» **Material for the task**:
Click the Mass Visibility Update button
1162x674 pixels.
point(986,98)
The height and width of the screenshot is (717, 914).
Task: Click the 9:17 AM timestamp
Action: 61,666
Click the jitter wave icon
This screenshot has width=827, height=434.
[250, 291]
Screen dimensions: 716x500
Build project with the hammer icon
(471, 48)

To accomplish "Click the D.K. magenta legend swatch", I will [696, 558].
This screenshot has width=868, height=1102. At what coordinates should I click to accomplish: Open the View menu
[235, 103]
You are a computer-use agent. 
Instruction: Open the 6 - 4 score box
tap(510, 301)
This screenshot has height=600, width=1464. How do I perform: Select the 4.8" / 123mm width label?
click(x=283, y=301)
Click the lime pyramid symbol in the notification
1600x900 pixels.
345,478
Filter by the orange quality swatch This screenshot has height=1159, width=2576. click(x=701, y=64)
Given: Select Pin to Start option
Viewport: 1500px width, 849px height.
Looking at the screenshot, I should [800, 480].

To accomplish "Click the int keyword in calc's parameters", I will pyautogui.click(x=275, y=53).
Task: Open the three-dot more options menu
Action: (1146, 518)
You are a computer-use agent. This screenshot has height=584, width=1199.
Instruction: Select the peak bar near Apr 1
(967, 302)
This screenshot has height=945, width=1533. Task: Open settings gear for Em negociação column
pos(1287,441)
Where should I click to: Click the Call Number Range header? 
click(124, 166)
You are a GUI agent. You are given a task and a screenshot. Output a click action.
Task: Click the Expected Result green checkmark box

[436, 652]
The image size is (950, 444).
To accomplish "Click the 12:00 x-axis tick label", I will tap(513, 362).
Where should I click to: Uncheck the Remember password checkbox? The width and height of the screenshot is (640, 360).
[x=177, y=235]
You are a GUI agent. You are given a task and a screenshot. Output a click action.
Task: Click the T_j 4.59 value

» **What this task involves**:
List every line above containing the word "computer".

» **Exercise solution**:
You are a computer-use agent. 
You are a computer-use agent. This screenshot has height=584, width=1199.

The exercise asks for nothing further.